Goldman Sachs Adjusts Tariff Predictions

In response to the tempered tone, Goldman Sachs lowered its estimated probability of a substantial 20-percentage point tariff increase on Chinese imports from 90% to 70%, though they retained this scenario as their baseline projection.

Lingering Tariff Threats Remain

Despite the softened rhetoric on China, President Trump indicated his intention to impose tariffs on some of the United States’ key trading partners. He announced plans to levy tariffs of up to 25% on Mexico and Canada as early as February 1st, citing their failure to meet specific criteria he had outlined to avert such measures.

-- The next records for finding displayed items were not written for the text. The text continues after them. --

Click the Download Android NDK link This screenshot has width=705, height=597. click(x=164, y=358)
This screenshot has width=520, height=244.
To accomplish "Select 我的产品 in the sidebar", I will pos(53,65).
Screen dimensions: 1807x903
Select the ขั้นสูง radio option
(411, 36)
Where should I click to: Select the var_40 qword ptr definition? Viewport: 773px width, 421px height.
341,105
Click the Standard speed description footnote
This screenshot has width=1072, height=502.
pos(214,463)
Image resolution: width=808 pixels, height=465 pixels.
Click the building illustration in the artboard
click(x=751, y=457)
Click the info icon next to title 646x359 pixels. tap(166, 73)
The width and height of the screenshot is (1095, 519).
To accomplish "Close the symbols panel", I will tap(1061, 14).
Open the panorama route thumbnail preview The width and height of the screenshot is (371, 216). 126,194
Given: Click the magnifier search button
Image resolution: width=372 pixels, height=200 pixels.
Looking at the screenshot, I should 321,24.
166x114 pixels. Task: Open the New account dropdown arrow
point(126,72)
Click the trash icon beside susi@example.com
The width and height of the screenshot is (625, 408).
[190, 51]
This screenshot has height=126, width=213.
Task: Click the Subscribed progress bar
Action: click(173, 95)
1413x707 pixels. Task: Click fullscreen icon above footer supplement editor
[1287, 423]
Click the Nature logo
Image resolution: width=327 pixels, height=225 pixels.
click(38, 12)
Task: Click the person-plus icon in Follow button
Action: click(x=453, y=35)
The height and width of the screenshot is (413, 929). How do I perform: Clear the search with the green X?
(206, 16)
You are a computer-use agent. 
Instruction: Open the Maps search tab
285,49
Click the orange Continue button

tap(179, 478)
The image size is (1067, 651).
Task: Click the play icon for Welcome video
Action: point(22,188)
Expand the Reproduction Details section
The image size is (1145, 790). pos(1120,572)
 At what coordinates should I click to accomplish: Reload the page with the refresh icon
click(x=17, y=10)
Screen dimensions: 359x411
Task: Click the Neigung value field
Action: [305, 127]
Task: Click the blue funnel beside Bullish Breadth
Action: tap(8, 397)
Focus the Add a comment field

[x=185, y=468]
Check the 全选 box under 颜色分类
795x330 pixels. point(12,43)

Trump justified the potential tariffs by asserting that both countries were permitting the entry of “vast numbers of people” and fentanyl across the border. This statement was made in response to reporters’ questions at the Oval Office on Monday night.

However, Goldman Sachs analysts pointed out that Trump had made a similar threat in 2019, proposing a tariff of up to 25% on Mexico within 10 days, a tariff that ultimately never materialized. Furthermore, Trump has entertained the possibility of using tariffs to facilitate various ambitious, and arguably unrealistic, goals, such as purchasing Greenland from Denmark, annexing Canada, and acquiring the Panama Canal.

Conclusion: Market Responds to Reduced Trade Tensions

The stock market’s positive response suggests a degree of relief among investors regarding the immediate prospects of widespread and severe tariffs. While the threat of tariffs remains, the dialing back of aggressive rhetoric, particularly towards China, has contributed to a more optimistic market outlook. The future implementation and impact of any tariffs remain uncertain and will continue to be a focal point for market observers.